The girls had talked about eating biscuits and gravy at Kim’s house at about 10 a.m., and planned to go to the cider mill after.

“Her grandma ended up calling our house. That’s how I knew she didn’t go there,” Annie said. “Then I hung up and I went across the street and I told her grandma everything I knew.”

Annie said her friend was mischievious, but that she’d never leave her hanging to pick up the pieces for her plans.

“The police were called and then I remember my dad going over and talking to the grandma and grandpa,” Annie said. “They just started questioning everyone in the neighborhood, and all the kids and the parents, trying to find out who knew anything.”

Annie said she spoke to Kim’s family later and was told that the police, at least at that time, thought maybe she had run away from home.

“I never in a million years believed that she would run away and not let her grandmother or her sisters know that she was alright,” Annie said. “That morning, when her grandma called, that’s when I knew something was wrong, that something had gone wrong.”

‘Something terrible’

Lucas never believed her sister was a runaway, either.

“We were just going crazy. ‘Where could she be?’ I’m not sure when the first day was when I went down to the police station,” she said. “At the time their attitude was, ‘Kim ran away. She’s coming home. Why are you bothering us?’”

“I had run away a number of times and had been reported as a runaway. That’s probably where they got the idea from.”

The sisters and their friends in the neighborhood started asking questions. They knocked on doors, looking to shake loose any information that might lead them to Kim.

“Friends, going to bang on doors, talking to anyone who might have ever known her,” Lucas said. “Nothing ever led to anything, though.”

She said the attitude of the Warren investigators changed after about two weeks.

There were a number of tips at the time that led to interviews with the police, but nothing ever went anywhere. One tip led to a girl that looked incredibly like Kim. There were no phone records to examine — the records from the payphone at the corner store, or the White Castle, were never pulled — and there were no security cameras. These were the days before modern technology that could now be used to track a cellphone or social media communications.

Kim, described by her sister as a “Tom-boy kid” with sandy brown hair, was gone without a trace. Her family and friends have been left wondering what happened for decades.

“Whatever happened to her, happened to her that night,” Lucas said. “Whatever it was — drinking, drugs, even down to somebody accidentally getting her too drunk and taking her someplace — something happened. Something terrible had to have happened that night.

“Somebody went to an awful lot of trouble to make sure whatever happened to her that night, she was never discovered,” Lucas said.

The search continues

On May 7, the Warren Police Department executed a search warrant on property near 23 Mile Road and North Avenue, in Macomb Township. That’s the same area where the body of Cindy Zarzycki, of Eastpointe, was recovered in 2008.
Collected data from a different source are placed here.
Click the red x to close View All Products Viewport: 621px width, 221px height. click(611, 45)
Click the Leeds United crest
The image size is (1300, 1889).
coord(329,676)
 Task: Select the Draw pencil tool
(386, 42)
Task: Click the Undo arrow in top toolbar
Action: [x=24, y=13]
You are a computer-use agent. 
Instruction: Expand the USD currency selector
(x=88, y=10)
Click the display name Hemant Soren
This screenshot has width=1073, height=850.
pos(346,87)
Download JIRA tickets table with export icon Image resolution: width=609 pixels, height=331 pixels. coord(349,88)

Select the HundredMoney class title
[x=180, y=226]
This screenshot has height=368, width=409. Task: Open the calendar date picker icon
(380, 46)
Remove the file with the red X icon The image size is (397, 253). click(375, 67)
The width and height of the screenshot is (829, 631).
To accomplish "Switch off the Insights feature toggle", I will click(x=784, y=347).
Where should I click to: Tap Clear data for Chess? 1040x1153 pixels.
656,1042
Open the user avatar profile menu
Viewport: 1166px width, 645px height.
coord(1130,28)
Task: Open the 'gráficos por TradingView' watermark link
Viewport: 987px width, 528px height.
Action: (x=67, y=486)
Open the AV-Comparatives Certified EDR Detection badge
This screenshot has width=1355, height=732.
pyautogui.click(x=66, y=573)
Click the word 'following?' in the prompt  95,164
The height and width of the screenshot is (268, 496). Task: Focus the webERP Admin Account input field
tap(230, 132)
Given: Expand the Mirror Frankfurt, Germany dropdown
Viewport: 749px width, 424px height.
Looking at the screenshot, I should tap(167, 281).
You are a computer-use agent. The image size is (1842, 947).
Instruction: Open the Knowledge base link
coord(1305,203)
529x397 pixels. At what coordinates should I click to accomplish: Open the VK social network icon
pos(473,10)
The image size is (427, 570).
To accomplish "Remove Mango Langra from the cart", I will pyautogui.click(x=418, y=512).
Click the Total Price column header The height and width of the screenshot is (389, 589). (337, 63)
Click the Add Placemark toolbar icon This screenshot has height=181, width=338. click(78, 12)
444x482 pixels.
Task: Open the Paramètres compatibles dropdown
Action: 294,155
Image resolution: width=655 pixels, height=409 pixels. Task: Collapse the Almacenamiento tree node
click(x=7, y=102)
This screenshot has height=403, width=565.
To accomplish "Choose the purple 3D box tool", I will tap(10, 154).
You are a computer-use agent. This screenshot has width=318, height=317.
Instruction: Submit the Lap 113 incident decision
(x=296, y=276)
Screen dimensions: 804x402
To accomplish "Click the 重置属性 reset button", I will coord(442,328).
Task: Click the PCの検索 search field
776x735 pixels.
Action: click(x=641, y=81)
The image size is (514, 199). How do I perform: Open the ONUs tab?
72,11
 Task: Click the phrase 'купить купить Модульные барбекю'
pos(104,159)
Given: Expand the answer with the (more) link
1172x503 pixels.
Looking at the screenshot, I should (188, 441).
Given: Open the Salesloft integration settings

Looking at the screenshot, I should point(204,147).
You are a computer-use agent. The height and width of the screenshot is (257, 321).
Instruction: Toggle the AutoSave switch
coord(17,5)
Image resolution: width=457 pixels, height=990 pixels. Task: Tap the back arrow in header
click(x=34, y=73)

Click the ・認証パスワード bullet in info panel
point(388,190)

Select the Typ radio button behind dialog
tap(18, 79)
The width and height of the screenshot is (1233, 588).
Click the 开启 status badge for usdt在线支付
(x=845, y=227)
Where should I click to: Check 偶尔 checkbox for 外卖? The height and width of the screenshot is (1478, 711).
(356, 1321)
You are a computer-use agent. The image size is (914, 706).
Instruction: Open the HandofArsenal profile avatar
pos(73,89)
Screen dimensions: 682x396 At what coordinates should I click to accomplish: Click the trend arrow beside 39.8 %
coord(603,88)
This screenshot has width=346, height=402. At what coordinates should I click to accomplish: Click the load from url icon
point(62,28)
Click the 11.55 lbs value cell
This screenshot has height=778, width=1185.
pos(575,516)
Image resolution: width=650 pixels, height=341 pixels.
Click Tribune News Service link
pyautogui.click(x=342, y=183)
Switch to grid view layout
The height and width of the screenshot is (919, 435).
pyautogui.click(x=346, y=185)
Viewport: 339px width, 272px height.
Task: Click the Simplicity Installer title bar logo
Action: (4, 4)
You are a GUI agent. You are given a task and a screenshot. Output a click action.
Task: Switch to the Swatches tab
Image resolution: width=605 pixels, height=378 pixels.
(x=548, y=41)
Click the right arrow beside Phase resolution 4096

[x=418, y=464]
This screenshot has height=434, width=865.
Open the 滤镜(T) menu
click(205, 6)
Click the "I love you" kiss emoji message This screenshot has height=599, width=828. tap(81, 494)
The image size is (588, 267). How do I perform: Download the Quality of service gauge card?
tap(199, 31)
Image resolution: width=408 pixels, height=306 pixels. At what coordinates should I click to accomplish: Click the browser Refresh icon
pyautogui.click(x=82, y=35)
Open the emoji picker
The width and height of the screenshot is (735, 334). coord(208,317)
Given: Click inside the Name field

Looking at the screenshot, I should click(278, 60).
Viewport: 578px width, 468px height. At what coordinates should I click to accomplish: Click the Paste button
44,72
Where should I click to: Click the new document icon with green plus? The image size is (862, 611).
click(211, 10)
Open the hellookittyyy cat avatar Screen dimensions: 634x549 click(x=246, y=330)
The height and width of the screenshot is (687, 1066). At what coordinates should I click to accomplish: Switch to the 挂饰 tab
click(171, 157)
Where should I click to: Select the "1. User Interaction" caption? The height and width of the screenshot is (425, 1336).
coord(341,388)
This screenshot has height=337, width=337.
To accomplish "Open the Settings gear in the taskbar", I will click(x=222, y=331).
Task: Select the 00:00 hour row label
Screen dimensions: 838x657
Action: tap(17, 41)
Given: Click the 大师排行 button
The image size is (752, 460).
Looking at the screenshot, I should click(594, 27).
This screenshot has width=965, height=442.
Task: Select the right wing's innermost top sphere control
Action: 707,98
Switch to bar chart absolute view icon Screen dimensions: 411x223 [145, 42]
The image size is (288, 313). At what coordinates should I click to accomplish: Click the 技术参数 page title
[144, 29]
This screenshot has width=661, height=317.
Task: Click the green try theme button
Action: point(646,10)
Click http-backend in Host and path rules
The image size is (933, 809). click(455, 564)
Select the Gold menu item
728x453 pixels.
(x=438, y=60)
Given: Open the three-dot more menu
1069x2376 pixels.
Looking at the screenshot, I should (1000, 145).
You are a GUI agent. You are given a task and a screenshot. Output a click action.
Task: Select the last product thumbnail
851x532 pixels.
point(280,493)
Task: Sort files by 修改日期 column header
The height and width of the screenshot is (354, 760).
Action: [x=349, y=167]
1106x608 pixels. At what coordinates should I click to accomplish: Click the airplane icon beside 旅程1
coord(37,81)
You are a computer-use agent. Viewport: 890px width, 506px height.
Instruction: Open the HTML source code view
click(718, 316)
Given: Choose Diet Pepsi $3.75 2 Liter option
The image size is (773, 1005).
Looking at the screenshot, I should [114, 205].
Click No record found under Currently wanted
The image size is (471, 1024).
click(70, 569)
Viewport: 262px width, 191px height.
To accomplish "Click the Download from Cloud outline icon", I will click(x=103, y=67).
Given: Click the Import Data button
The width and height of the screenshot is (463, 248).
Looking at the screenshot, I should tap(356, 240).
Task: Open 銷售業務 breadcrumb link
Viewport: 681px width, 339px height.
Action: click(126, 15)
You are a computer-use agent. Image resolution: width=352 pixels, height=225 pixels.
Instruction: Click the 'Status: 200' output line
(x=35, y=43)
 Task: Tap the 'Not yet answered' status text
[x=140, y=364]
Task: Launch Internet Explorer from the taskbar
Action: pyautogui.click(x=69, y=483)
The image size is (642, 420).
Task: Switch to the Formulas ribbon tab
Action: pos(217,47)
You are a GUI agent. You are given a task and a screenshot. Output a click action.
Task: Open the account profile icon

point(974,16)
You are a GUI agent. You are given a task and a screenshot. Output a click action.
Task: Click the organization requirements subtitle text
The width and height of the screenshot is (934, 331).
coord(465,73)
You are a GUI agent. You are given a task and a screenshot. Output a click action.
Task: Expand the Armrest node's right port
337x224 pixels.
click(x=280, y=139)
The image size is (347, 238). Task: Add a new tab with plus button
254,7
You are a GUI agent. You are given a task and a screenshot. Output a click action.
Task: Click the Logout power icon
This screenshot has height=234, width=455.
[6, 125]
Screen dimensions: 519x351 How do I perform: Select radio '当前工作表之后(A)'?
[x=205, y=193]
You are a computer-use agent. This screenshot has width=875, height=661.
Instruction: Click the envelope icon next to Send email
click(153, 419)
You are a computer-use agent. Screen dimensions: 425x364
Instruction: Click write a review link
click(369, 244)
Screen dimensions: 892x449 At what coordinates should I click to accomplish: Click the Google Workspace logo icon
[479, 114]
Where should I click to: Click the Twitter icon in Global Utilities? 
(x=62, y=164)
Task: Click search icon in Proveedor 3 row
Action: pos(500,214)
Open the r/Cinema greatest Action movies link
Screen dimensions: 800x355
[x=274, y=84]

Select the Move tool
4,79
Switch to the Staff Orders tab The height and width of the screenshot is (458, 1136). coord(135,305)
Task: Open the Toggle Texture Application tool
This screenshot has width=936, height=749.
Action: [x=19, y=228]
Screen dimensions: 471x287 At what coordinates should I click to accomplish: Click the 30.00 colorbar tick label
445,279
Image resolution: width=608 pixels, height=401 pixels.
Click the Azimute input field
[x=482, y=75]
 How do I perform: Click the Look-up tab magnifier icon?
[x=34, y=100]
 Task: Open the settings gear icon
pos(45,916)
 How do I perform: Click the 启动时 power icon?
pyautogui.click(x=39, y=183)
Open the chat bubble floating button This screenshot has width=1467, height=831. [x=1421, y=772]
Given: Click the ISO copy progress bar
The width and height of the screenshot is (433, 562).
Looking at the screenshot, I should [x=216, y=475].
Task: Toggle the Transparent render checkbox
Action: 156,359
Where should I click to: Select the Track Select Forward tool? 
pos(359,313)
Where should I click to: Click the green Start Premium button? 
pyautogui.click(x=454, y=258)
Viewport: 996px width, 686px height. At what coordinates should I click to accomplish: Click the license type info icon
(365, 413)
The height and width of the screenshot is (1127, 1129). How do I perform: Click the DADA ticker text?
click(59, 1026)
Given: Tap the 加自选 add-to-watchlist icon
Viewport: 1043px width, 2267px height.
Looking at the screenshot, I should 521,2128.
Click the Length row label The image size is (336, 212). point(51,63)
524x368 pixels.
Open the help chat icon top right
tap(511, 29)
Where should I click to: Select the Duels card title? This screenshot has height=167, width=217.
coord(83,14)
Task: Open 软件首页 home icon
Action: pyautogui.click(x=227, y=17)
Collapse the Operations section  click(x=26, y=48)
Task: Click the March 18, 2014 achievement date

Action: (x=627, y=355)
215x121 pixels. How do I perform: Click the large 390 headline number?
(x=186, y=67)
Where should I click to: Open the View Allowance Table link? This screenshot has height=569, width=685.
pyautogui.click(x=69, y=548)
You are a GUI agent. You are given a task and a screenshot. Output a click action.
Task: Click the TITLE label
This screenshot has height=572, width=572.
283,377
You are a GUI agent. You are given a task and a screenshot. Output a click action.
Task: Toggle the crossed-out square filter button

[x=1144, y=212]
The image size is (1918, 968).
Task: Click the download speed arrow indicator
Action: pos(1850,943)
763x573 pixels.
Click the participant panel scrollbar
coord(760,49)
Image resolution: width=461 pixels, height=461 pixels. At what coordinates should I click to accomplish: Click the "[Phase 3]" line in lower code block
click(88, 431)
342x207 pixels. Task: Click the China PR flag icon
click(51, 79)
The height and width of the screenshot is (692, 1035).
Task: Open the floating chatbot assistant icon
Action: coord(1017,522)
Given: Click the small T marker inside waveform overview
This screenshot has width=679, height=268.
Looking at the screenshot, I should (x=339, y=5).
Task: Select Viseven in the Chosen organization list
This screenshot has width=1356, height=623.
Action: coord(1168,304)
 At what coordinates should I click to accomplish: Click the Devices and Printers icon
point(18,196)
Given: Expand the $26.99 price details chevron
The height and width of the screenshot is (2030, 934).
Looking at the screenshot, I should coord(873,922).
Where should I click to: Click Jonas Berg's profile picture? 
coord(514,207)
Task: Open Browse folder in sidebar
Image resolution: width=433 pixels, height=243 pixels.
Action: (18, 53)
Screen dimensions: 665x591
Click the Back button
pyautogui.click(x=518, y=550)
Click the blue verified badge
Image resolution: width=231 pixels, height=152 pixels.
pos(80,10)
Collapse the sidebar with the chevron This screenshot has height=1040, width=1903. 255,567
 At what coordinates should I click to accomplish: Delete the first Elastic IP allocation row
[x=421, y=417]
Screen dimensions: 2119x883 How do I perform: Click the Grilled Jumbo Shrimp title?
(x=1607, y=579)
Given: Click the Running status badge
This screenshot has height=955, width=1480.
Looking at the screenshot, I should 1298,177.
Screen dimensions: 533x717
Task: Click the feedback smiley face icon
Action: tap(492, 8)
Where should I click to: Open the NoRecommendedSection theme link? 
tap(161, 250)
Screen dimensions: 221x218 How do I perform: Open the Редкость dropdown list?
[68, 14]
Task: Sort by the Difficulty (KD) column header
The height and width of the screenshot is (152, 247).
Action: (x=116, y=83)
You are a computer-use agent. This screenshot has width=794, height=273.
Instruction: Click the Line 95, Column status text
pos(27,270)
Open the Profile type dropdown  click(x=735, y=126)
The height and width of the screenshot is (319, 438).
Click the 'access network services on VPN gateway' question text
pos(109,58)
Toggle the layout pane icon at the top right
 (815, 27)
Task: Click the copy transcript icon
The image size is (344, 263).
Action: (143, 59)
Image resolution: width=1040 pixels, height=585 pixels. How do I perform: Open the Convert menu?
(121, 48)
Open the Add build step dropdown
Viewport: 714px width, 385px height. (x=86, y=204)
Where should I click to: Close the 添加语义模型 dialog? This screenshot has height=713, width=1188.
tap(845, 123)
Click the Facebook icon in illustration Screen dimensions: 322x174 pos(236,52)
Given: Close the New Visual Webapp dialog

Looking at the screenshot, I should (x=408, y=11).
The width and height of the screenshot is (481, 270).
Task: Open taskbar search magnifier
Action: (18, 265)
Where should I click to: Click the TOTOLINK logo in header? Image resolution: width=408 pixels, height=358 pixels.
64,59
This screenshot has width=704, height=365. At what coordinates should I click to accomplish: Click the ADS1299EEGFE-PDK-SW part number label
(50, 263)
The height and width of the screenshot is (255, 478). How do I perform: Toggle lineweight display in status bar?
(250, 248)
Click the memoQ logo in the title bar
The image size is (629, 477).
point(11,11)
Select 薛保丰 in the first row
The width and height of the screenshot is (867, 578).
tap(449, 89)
Zarzycki, 13, went missing in 1986 and convicted child molester Arthur Ream was later sent to prison for her murder. He later led investigators to the girl’s body.

Warren Police Commissioner Bill Dwyer confirmed the new search was tied to the department’s active investigation into the disappearance of Kimberly King. Though several detectives have worked the case over the years, the latest leads have apparently emerged from a fresh look and a renewed effort to solve a nearly 39-year-old mystery.  

“We’re proceeding with our investigation. We’ll probably be out there the next two or three days,” Dwyer said. “Obviously, we always want to bring closure for the family.”

The Warren Police Department is leading the investigation, working with the FBI, the Michigan State Police and the Macomb County Sheriff’s Office.